• [Task statement]
Give again, word for word, each line below starting at the one that contains "New Low Halogen" and ending at the one that contains "TF-201G High degree".

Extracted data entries
=== Begin Enclosure ===

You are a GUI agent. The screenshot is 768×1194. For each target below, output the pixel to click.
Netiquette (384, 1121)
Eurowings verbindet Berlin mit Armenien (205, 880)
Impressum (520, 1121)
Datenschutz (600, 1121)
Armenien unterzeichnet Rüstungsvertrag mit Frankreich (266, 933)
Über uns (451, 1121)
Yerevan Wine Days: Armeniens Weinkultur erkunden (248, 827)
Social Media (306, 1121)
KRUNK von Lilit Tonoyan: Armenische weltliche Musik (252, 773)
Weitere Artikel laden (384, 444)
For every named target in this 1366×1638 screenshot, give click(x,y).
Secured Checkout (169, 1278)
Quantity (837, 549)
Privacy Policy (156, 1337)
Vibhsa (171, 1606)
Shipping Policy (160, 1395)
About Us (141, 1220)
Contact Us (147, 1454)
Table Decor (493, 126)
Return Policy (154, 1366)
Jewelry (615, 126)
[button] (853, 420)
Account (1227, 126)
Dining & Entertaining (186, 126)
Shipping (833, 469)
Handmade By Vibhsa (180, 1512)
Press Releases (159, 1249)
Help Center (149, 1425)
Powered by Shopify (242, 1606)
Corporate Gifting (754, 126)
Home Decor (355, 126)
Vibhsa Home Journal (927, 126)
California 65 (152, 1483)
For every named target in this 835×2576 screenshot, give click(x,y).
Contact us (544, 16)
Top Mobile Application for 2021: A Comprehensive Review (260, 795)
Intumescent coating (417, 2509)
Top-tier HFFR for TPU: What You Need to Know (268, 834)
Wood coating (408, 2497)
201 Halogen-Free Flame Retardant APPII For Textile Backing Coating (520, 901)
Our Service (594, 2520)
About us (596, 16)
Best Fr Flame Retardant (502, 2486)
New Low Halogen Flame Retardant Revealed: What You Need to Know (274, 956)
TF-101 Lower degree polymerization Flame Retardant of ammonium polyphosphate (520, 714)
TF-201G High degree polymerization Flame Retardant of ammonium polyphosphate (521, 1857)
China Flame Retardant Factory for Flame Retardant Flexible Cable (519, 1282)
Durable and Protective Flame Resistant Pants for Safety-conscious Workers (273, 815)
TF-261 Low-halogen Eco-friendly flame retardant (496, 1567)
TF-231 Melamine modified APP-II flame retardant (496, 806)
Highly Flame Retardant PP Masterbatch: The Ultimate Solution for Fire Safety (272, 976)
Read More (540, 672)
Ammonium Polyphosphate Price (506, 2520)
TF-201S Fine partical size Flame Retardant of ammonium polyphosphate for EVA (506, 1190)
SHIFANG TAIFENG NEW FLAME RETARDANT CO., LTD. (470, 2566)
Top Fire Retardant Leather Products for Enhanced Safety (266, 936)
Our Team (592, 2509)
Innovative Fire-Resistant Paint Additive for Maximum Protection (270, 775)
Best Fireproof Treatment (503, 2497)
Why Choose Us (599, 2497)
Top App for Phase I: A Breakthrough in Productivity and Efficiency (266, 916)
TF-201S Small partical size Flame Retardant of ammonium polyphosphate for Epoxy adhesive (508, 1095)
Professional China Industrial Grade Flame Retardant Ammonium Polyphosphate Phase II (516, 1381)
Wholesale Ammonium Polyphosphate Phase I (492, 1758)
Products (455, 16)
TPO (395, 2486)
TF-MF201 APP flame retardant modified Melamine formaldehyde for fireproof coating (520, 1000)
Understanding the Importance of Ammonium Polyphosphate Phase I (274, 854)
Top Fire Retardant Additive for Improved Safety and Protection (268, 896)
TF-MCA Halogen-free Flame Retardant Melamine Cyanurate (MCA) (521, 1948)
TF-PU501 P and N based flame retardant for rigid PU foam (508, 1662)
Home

=== End Enclosure ===

• [Task output]
New Low Halogen Flame Retardant Revealed: What You Need to Know (274, 956)
TF-101 Lower degree polymerization Flame Retardant of ammonium polyphosphate (520, 714)
TF-201G High degree polymerization Flame Retardant of ammonium polyphosphate (521, 1857)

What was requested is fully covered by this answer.